[PROBLEM DETAILS] Which lines of the material below contain the word "give"? Report each of those lines in full, and note that uppercase and lowercase letters count as different.

[INPUT ROWS]
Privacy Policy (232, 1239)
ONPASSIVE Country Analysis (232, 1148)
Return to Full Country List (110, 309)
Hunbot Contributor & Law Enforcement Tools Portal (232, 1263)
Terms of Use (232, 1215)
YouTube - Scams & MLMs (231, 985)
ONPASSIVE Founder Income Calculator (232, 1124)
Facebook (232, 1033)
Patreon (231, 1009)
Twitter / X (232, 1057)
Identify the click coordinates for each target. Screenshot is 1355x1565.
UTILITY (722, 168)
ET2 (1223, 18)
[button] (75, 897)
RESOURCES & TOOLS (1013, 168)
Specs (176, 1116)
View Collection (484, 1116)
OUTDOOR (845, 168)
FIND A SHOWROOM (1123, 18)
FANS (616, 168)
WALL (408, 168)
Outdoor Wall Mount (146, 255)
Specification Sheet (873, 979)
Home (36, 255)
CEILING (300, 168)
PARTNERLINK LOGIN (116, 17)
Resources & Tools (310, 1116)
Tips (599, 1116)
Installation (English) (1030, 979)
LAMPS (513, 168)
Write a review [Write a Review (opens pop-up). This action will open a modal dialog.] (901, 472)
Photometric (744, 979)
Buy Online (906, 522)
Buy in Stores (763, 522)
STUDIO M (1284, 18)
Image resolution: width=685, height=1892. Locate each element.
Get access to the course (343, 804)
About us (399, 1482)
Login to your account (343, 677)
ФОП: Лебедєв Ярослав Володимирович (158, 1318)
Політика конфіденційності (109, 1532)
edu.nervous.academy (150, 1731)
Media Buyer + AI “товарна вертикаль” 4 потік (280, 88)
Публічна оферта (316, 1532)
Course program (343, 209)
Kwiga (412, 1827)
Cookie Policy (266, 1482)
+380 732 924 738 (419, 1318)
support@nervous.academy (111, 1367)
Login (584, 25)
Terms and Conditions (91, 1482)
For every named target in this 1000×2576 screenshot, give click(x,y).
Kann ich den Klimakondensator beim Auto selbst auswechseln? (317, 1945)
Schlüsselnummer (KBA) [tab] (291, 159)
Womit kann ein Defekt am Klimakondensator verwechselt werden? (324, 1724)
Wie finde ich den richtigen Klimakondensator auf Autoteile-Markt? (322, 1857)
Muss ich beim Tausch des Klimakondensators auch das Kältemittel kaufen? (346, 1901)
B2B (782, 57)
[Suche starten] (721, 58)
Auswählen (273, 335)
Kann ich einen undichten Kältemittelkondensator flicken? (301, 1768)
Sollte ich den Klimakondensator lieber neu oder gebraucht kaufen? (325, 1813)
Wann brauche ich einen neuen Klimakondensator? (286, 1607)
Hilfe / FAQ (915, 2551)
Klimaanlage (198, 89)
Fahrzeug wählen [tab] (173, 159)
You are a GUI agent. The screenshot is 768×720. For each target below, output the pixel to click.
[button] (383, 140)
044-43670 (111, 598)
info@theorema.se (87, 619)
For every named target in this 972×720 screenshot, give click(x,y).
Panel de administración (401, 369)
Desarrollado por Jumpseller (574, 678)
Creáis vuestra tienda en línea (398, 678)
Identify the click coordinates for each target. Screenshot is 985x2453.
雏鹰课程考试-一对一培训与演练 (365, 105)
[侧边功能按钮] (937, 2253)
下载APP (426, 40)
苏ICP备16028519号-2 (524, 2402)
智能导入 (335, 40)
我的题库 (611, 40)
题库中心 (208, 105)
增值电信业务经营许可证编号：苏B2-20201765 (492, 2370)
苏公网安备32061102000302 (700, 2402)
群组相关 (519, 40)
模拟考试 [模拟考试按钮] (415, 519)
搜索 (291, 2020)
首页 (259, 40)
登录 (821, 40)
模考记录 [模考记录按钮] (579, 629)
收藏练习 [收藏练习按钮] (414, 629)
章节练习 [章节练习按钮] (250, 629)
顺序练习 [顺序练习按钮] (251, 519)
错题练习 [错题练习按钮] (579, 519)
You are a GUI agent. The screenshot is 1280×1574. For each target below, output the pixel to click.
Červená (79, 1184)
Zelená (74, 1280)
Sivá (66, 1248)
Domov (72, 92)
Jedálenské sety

[CORRECT RESPONSE]
For every named target in this 1000×2576 screenshot, give click(x,y).
For every named target in this 972×720 screenshot, give click(x,y).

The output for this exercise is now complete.